Protocole de reconcact

À six mois, le suivi s'achève ou au contraire se poursuit si nécessaire. Les personnes incluses acceptent que leur médecin traitant ou leur psychiatre soit informé de leur tentative et des étapes du suivi. Des professionnels qui peuvent également contacter le dispositif en cas de besoin. Les « vigilanseurs » sont des infirmiers et des psychologues (qui passent cette année à Lille de 3 à 5 ETP), indique Christophe Debien. Selon lui un nouveau « métier » bien particulier est en train de naître qui consiste à manifester sa préoccupation, son attention et son soutien et à exercer sa vigilance sur de possibles signes de risque de récidive. La file active du dispositif de Lille, développé surtout sur le Nord et le Pas-de-Calais, compte actuellement 3850 patients, dont environ 20 % de mineurs.

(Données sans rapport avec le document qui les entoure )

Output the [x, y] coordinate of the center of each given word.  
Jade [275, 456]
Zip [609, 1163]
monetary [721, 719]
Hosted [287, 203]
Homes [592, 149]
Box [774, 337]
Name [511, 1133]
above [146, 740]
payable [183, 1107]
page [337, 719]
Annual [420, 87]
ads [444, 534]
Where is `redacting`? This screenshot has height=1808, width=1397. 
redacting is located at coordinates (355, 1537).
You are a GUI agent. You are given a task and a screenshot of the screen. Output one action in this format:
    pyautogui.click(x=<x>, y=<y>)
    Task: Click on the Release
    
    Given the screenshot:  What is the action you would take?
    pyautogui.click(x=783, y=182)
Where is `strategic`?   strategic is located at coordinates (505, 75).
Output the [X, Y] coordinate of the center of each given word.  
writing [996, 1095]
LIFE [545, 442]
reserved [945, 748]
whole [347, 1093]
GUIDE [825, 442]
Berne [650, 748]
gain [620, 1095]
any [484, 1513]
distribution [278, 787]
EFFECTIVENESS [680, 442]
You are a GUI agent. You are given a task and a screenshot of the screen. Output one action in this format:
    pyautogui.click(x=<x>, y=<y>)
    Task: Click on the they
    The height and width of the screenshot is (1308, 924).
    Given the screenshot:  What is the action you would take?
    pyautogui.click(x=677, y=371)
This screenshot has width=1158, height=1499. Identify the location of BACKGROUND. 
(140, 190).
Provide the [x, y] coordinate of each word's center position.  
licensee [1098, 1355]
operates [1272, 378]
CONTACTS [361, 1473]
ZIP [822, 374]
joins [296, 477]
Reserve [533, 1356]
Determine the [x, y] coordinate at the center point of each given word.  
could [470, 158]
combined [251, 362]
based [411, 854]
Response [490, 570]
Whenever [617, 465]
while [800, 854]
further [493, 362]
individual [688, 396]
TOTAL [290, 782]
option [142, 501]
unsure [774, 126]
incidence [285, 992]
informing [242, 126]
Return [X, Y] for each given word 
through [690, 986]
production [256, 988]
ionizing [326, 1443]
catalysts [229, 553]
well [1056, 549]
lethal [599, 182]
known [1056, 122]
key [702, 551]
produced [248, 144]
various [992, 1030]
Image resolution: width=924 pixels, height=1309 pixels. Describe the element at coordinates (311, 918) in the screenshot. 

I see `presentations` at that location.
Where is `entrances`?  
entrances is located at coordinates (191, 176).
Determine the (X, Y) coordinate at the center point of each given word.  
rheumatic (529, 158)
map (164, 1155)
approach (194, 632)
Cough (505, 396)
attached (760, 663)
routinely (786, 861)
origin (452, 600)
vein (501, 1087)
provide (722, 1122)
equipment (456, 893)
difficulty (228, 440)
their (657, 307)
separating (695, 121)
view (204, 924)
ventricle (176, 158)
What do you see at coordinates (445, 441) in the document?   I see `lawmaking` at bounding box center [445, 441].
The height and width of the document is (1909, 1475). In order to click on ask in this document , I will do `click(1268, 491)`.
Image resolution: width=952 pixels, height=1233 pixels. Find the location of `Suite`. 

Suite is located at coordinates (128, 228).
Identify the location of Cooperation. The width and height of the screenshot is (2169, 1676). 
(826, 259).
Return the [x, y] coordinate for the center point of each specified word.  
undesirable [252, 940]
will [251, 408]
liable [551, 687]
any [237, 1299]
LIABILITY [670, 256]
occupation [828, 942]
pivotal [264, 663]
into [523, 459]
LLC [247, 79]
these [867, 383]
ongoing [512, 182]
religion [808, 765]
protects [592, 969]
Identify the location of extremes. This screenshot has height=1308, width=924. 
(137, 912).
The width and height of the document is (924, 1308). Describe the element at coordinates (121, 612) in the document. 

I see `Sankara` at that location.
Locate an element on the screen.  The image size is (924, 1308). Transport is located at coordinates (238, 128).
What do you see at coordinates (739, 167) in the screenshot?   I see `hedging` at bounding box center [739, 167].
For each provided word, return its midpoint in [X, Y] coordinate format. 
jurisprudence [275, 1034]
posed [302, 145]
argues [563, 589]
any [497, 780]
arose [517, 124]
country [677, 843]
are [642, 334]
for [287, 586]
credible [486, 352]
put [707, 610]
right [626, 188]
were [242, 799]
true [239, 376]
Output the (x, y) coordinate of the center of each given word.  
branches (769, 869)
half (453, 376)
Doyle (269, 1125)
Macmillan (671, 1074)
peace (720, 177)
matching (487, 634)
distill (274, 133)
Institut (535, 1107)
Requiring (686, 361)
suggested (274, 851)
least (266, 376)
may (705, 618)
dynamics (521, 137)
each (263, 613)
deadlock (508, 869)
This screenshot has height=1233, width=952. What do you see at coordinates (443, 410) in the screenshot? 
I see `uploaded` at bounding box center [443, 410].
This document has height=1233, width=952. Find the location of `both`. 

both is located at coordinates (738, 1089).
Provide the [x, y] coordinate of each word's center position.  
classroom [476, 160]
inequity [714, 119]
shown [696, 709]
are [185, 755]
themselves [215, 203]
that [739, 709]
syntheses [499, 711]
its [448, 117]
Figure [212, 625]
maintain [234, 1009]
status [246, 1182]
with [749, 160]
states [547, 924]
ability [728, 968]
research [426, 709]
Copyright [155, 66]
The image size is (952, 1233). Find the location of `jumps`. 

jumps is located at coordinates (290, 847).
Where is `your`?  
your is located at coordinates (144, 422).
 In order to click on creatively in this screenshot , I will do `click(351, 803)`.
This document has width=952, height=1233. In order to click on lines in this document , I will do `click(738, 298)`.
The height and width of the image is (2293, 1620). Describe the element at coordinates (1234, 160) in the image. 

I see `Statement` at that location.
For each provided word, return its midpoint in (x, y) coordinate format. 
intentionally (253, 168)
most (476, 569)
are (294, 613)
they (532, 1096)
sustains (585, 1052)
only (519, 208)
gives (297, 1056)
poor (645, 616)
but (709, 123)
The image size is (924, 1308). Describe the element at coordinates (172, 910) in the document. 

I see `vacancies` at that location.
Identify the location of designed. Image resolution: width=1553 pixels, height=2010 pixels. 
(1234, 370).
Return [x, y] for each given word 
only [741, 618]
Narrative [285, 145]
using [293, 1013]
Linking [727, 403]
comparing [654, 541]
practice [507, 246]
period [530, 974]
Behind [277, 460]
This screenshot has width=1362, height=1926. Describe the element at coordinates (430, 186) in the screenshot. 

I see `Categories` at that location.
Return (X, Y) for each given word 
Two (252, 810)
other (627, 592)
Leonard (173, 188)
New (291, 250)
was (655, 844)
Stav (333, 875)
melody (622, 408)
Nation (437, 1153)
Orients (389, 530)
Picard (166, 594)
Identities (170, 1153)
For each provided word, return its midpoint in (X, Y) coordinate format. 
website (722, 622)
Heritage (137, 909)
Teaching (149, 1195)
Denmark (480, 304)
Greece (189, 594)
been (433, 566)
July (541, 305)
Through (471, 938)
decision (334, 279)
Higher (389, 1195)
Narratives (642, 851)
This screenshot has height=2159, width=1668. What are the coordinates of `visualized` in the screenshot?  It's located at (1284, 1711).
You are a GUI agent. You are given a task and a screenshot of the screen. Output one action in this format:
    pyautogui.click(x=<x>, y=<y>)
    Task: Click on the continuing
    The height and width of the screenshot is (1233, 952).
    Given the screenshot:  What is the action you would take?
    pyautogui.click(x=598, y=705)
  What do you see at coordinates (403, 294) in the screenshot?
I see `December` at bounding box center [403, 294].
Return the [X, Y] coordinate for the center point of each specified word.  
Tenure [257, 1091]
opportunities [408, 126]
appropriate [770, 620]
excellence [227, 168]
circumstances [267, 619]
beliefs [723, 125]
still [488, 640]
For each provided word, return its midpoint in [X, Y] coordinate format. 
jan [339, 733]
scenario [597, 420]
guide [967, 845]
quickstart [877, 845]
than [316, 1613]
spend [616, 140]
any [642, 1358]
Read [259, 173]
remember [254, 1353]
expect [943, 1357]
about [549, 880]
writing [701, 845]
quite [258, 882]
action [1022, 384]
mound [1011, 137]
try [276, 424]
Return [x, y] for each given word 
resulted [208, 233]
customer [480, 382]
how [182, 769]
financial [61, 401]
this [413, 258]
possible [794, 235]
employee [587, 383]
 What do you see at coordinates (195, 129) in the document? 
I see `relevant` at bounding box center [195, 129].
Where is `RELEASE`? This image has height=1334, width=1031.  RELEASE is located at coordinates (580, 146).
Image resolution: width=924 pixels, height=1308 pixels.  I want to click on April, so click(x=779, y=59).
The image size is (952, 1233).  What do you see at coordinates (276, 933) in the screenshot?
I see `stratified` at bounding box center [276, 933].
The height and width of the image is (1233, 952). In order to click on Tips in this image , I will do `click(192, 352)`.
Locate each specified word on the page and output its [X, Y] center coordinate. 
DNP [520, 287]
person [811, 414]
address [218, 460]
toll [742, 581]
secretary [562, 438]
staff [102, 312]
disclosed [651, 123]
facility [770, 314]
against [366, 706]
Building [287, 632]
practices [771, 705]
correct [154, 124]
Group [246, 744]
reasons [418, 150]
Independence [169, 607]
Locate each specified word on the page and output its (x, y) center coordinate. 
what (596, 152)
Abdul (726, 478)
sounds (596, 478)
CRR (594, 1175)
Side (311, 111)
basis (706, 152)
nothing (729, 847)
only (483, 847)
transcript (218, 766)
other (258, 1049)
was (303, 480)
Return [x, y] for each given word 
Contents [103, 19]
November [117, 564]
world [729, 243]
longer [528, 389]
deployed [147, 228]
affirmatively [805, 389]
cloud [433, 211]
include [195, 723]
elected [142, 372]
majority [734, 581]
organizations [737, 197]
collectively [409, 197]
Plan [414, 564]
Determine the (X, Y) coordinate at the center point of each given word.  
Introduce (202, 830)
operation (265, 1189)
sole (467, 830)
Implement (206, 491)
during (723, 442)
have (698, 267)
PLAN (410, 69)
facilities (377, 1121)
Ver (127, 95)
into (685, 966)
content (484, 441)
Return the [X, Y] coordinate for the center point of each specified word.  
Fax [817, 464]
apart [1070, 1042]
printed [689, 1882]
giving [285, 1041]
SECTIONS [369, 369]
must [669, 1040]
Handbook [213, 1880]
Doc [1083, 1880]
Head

Avant que sa généralisation soit décidée, le dispositif lillois a fait l'objet d'une évaluation par le Centre d’investigation clinique (CIC) de Lille, publiée en novembre dernier. Elle montre « sur le plan quantitatif une diminution du nombre de passages – et repassages- aux urgences pour tentative de suicide, note le coordinateur. Jusqu'à moins 30 % » sur les plus « impliqués » des 28 sites participant au dispositif (- 13 % au total). Une des missions du coordinateur consiste d'ailleurs à rencontrer les professionnels de santé des urgences, centres d’accueil de crise, services de psychiatrie et pédopsychiatrie, CMP, médecins traitants ou du travail... pour développer le maillage du territoire mais aussi soutenir l'implication de ceux qui sont déjà engagés, ajoute le Dr Debien.

Efficacité

L'effet du dispositif sur la mortalité par suicide est difficile à mesurer car les données du CépiDC sur les décès et leurs causes ne sont connues qu'après un délai de trois ans et tout le territoire régional n'est pas couvert. Le CIC de Lille a toutefois pu observer un taux de décès par suicide à un an de 0,7 % dans le dispositif, contre 1 à 2 % attendus, ainsi qu'une baisse des « indicateurs des conduites suicidaires ». Au fur et à mesure du déploiement dispositif et de son évaluation, ses promoteurs envisagent son évolution. En matière de recontact, les délais et les modalités (cartes postales géantes pour malvoyants, possibilité pour les personnes malentendantes d'utiliser le fax ou le SMS) sont parfois modifiés. « Nous voulons aussi être plus pertinents pour les personnes âgées, une population particulièrement à risque, souligne le Dr Debien, et pour les détenus », très concernés aussi, mais dont les possibilités de communication avec l'extérieur sont compliquées par de multiples facteurs.